Com a carreira em alta, arrisca e coloca em prática um antigo desejo: fazer uma segundo volume de um álbum dedicado apenas a boleros. Sangra de Mi Alma foi lançado em 2000, com clássicos do gênero como Amor de Mi Amores e Solamente Una Vez, essa última escolhida para trilha da novela Laços de Família.

Nos anos 2000, Nana se dedica a regravar as canções de Caymmi em álbuns temáticos. O Mar e o Tempo (2002), Para Caymmi: de Nana, Dori e Danilo (2004), Quem Inventou o Amor (2007) e Caymmi (2013) compreenderam boa parte da obra do compositor.

Seus últimos dois álbuns foram Nana Caymmi Canta Tito Madi, de 2019, sobre a obra do compositor pré-bossanovista, e Nana, Tom, Vinicius, de 2020, com canções de seus dois grandes amigos, Tom Jobim e Vinicius de Moraes.

Nana, porém, a essa altura, já estava afastada dos palcos. Sua última apresentação foi em 2015, em São Paulo. A cantora havia prometido voltar a cantar ao vivo se o empresário Danilo Santos de Miranda, seu grande amigo, diretor do Sesc São Paulo, se recuperasse de uma internação. Miranda morreu em outubro de 2023. O Selo Sesc, projeto criado por Miranda, guarda um registro inédito do show Resposta ao Tempo, gerado a partir de uma apresentação de Nana no Sesc Pompeia.

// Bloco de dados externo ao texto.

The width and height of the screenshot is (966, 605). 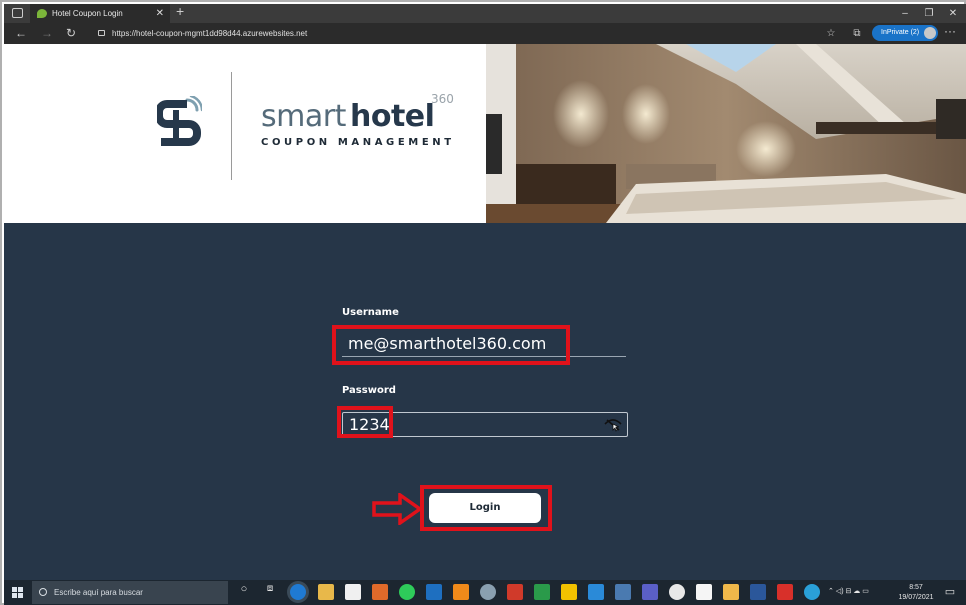 What do you see at coordinates (353, 592) in the screenshot?
I see `store-icon` at bounding box center [353, 592].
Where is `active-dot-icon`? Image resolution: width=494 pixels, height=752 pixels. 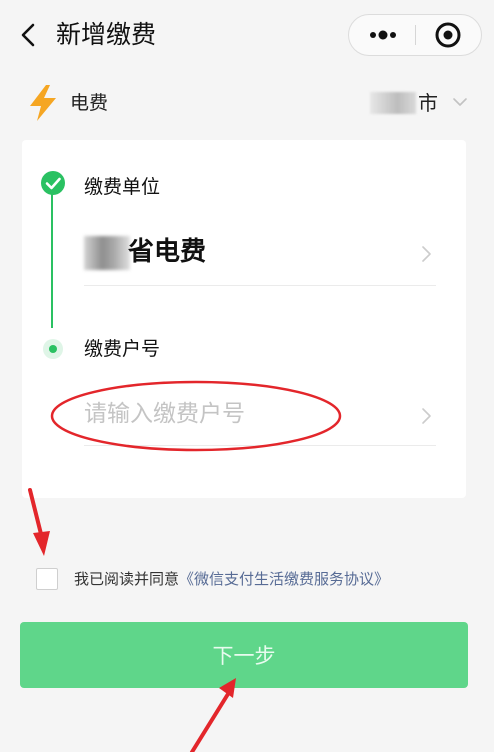 active-dot-icon is located at coordinates (53, 349).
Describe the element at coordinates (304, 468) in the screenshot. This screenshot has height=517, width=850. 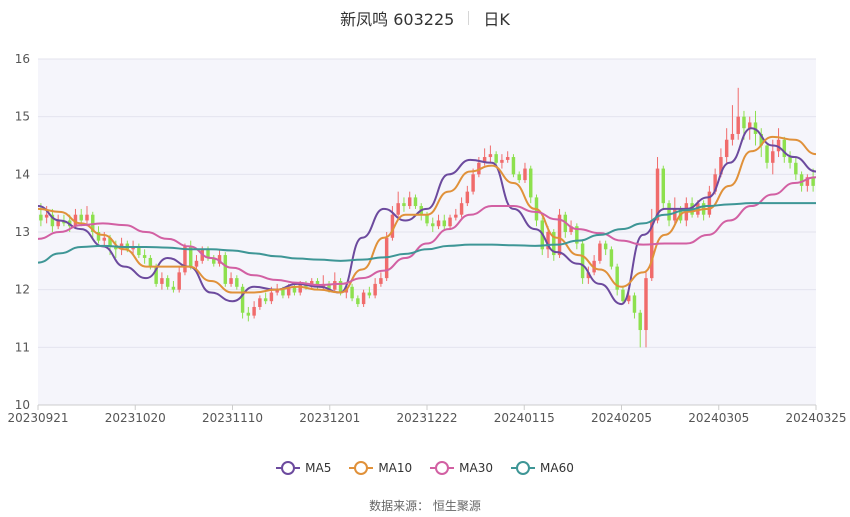
I see `legend-item-ma5: MA5` at that location.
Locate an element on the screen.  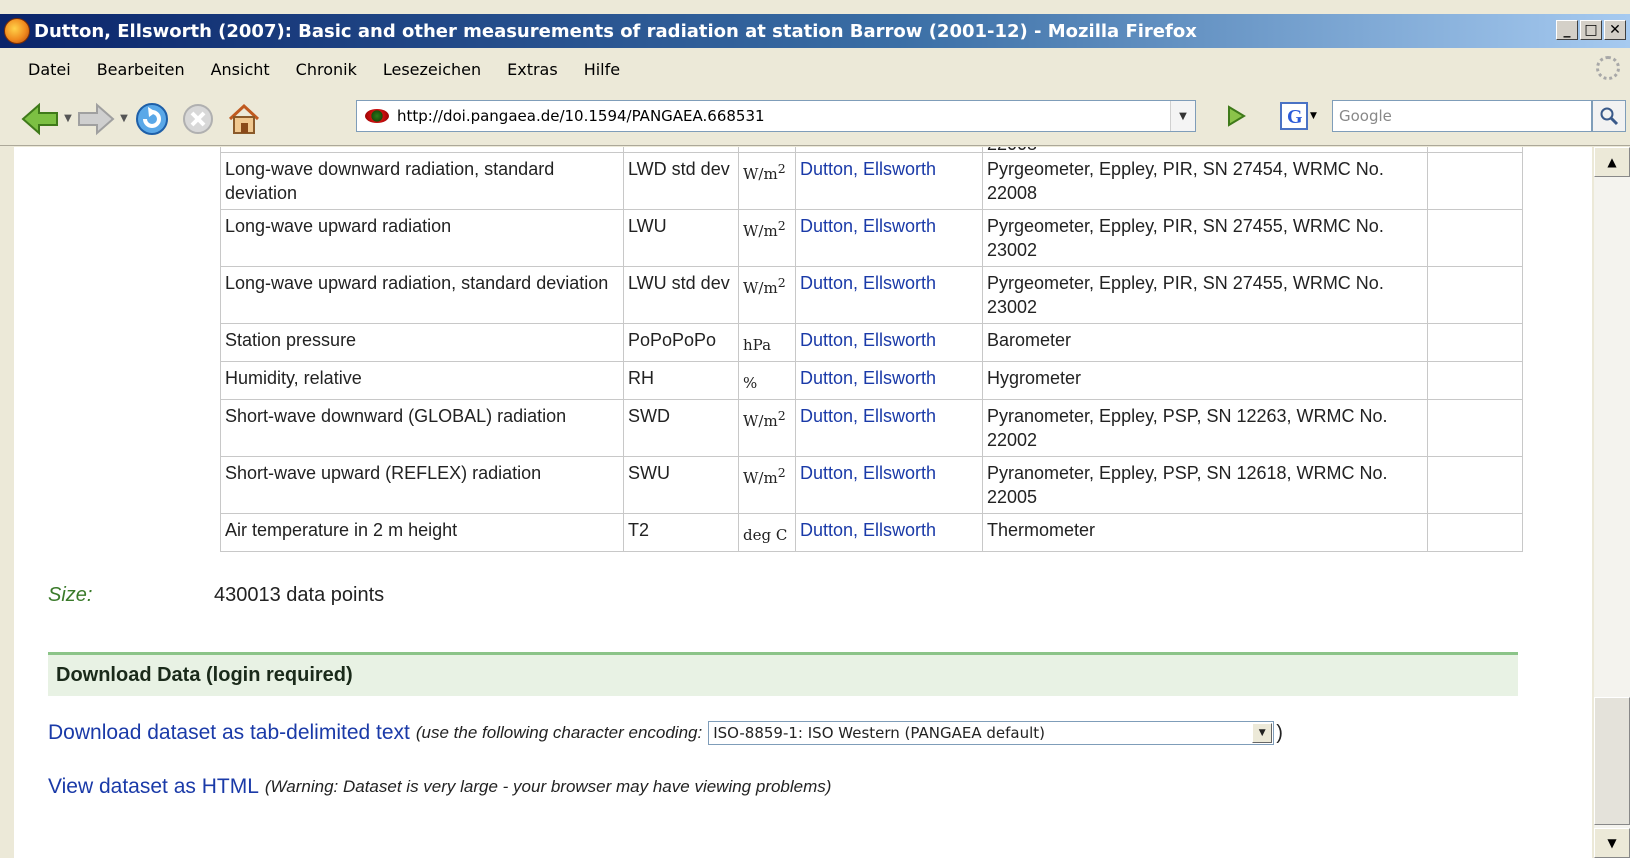
table-cell-short-name: LWU std dev is located at coordinates (681, 295).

A última imagem conhecida de Nana é a que aparece no documentário Dorival Caymmi - Um Homem de Afetos, de Daniela Broitman. Nele, Nana dá um forte depoimento sobre o pai e canta, à capela, o samba canção Não Tem Solução, em um dos melhores momentos do filme.

Em agosto de 2024, o cantor Renato Brás lançou a faixa A Lua e Eu, sucesso de Cassiano, com a participação de Nana nos vocais. A voz de Nana foi capturada em sua casa, no Rio de Janeiro.

Em sua última entrevista ao Estadão, quando completou 80 anos, Nana manifestou o desejo de gravar as parcerias do irmão Dori com Nelson Motta. Também desejava cantar Milton Nascimento - um de seus grandes amigos - e Beto Guedes. "Se eu não gravei, são inéditas para mim", disse, reforçando uma insatisfação constante dos últimos anos, a de que não havia bons novos compositores para lhe fornecerem repertório.

Como uma metáfora da vida, Nana, também nessa entrevista, falou sobre seu sentimento ao gravar uma canção. "Ela acontece, assim como o amor. É como uma nascente, ela corre. Para quem consegue molhar o rosto nessa água límpida, como eu faço quando estou gravando, é um delírio", disse.